• [Reading text]
- - - -
Caravan SandWitch's post apocalypse is super breezy
Back to the futon.
Caravan SandWitch is a game in which the qualifiers really matter. It's the post-apocalypse, but it's also gentle and dreamy and kind of lovely. You're looking for your missing sister, but in an unhurried, holidaying sort of way. The game's futuristic landscape is based on Provence, and maybe it's hard to get too serious about things in Provence. The rocks and mountains are the colour of milky coffee. The sky is endless blue. There's a jouncy little van to take you from one mission spot to the next. Hey, even "mission" is too weighty a word.
This is not a game based around urgency, in other words, and so I spent the current Steam demo dawdling cheerily and poking around in the corners of the map. The demo gives you a good chunk of coastline to play in. Alongside a little town there are cliffs and strange water processing installations built into mountain walls. There's scrabbly copses where you might find an abandoned building of some kind, and there are people, cheerful post-apocalyptic people who are feeding their babies or gathering items for a nice lunch.
My objective, not that I paid a huge amount of attention to it, was to collect technological scrap so that we could build some kind of antenna to track the location of a mayday signal we'd received. There was also a signal jammer along the coast somewhere that was blocking off an area of the map. These two things shuffled themselves together quite nicely over the next half hour, as I wandered off in my van to look for the signal jammer, and ended up finding a lot of scrap as I went.
- - - -
• [Given data]

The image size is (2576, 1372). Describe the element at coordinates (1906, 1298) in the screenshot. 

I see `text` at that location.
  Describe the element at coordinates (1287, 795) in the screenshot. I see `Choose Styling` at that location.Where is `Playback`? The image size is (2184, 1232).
- - - -
• [Work order]
Continue the Caravan SandWitch article above, picking up right after its last sentence.

• [Expected answer]
The van's lovely. That rich yellow that McDonalds uses on the Big Mac font - yolk, Taps once informed me. It's sort of futuristic looking, but only if you're really paying attention. It could be the rescue transport in some Alien film, but it could just as easily be something a handful of drop-outs have kitted out with duvets to spend a summer exploring Yosemite in. It trundles beautifully over the cream-coloured soil and it seemed almost wrong to learn that there's a button you can press to go faster. Why would I want to get anywhere faster? My sister's missing? I'm sure she's fine...
The signal jammer was located on a spar of rock suspended above calm blue waves with pearly crests. There was something of a puzzle involved in getting to it, but only gently so. The first pile of rocks I climbed only took me so far as a ladder that was suspended just out of reach. The solution was to go inland, scrabble over a few crates, work my way back to the coast and then walk out to the jammer over a thin ledge which had cabling and computer terminals slung over it. Shutting off the jammer was the work of a button press, as was powering up a device that lowered that ladder I had found. There was scrap to be had, and something that felt like plot, bound up in a figure who was at the jamming station when I arrived, but moved off as I got closer.
After that I spent far more time than I should have collecting scrap everywhere else. In that water processing plant I climbed through gaps and helped a robot who had gotten themselves stuck. In the little town I found a gorgeous hideaway home with futons and bookshelves hidden in the back of a large pipe. Further down the coast, investigation spots on the map might lead to scrap, or might lead to a cushion placed on a cliff so I could look out at the sea. At one spot I just found a radio. Nothing mission-y about it, just a radio someone had placed there so they could listen to Sailing By as the sun went down.
The back end of the demo prepares players for a lengthy jaunt across this world's desert. You learn how to search for scrap and other items using a radar mounted on the van, and there are clues to the puzzley nature of the defiantly non-violent adventure you're about to embark on. It's a mark of this demo's sweetness and beauty that I have reached this point three times now, each time hoping that something will glitch and the demo will break and let me play the rest of the game.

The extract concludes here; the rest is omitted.